Зимний построил по заказу Елизаветы Петровны ее любимый архитектор Бартоломео Растрелли, решение о возведении нового дворца было принято в 1755 году. Однако покойная государыня не успела поселиться в нем. Петр III тоже медлил с переездом, ожидая окончательной отделки комнат для своей фаворитки Елизаветы Воронцовой - в ее спальне не был расписан плафон на потолке. Воронцовой не посчастливилось занять роскошные апартаменты, так же как и надеть корону законной супруги императора. Вместо развода и ссылки Екатерину II ждал триумф. Новое царствование начиналось в новой резиденции, комнаты которой еще пахли известкой и стружками.
Зимний включал 1050 покоев, в нем было 117 лестниц, 1886 дверей, 1945 окон, а общая длина фасадов составляла два километра. Богатство его отделки поражало воображение тогдашних петербуржцев. Однако очень скоро выяснилось, что дворец, несмотря на помпезность, плохо приспособлен для жизни. В жертву красоте были принесены удобства. Например, возле императорских и великокняжеских покоев не были спланированы мыльни. А в залах предусматривались только парадные двери, без боковых и черных ходов, из-за чего прислуга с вениками, тряпками и ведрами мусора нередко выходила прямо навстречу богато одетым гостям, следовавшим на бал или прием. Все это предстояло исправить.
В течение царствования Екатерины II Зимний достраивали, расширяли и перепланировали, приноравливая ко вкусам новых обитателей. Общий расход на эти переделки составил 2 миллиона 622 тысячи 20 рублей 19 копеек. В 1764 году архитектору Жану Батисту Валену-Деламоту поручили возвести здание Малого Эрмитажа, как хранилища художественных коллекций дворца. Оно тянулось от Миллионной улицы до набережной и отделялось от дворца переулком. Строительство закончилось в 1767 году. Через четыре года зодчий Ю. М. Фельтен продлил Эрмитаж до Зимней канавки. Позднее, в 1783–1787 годах архитектор Дж. Кваренги перекинул строительство за канал и создал на месте прежнего Лейб-кампанского корпуса Елизаветы Петровны театр, соединенный с Эрмитажем аркой. Кваренги же было поручено скопировать Рафаэлевы лоджии Ватикана. Под ними в четырех залах расположилась библиотека, куда поступили купленные у французских просветителей Дидро и Вольтера книжные собрания, коллекция карт географа Бюшинга, старинные манускрипты и древнерусские рукописи. Всего около 50 тысяч изданий.

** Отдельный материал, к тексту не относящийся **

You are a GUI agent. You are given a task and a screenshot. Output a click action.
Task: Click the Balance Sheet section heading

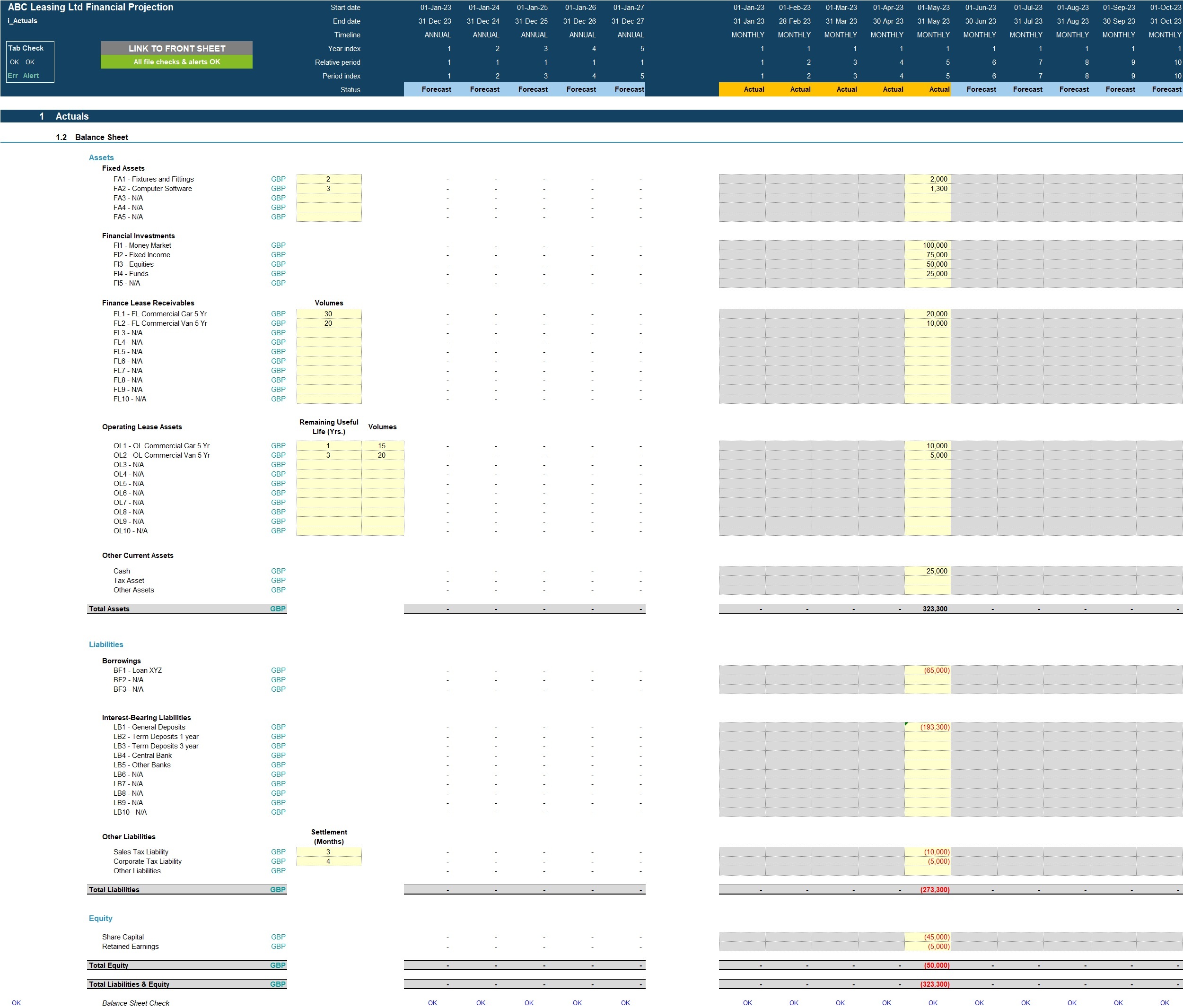coord(102,137)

Екатерине полюбились работы Кваренги, и именно ему она приказала отделать парадную часть дворца в модном классическом стиле. В 1786 году зодчий приступил к созданию мраморной галереи, включавшей Георгиевский и Тронный залы. Прежде служебные помещения в нижнем полуподвальном этаже отличались невзрачностью. По желанию императрицы архитектор построил там каменные своды, перепланировал мыльни и кухни, изгнав из них грязь, сырость и плесень. Под старость у Екатерины болели и отекали ноги. Кваренги построил для нее пологий скат со второго этажа Эрмитажа, позволявший спуститься к дверям в кресле на колесах.